YOUR ASSIGNMENT: Copy word for word, and only, the lines below from the one with "Viewport: 730px width, 384px height." through the last.

Items from a dataset:
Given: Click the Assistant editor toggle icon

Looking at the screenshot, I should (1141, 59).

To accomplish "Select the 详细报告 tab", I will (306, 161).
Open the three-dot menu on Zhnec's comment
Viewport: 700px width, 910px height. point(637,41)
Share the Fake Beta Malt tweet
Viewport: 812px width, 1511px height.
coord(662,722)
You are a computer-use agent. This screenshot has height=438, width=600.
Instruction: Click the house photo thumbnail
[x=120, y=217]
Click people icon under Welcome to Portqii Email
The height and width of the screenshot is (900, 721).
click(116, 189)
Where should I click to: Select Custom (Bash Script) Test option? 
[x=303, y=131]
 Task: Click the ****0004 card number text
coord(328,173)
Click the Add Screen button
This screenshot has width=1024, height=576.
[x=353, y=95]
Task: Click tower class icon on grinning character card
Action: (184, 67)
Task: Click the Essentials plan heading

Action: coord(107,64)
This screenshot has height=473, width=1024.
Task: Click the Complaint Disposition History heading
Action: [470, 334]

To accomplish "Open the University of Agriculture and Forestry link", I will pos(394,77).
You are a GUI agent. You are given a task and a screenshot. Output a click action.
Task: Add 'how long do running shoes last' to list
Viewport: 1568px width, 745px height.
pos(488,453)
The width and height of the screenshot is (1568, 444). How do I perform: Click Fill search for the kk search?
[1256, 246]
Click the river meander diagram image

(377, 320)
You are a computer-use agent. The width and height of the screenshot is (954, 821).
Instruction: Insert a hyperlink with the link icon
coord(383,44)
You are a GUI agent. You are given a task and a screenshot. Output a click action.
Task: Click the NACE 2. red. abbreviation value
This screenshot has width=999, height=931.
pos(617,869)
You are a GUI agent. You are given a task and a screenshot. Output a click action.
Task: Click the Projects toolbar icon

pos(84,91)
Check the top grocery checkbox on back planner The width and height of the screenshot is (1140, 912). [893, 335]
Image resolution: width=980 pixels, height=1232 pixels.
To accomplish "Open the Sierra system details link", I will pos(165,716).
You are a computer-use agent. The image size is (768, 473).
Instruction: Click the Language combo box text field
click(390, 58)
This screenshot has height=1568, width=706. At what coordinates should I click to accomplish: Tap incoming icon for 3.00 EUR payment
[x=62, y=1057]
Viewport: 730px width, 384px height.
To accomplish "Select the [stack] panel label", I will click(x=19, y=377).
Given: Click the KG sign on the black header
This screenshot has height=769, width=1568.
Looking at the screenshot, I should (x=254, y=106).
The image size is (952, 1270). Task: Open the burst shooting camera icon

SOLVED EXERCISE:
Viewport: 730px width, 384px height.
To accomplish "Select the [stack] panel label", I will click(x=19, y=377).
Given: Click the KG sign on the black header
This screenshot has height=769, width=1568.
Looking at the screenshot, I should (x=254, y=106).
The image size is (952, 1270). Task: Open the burst shooting camera icon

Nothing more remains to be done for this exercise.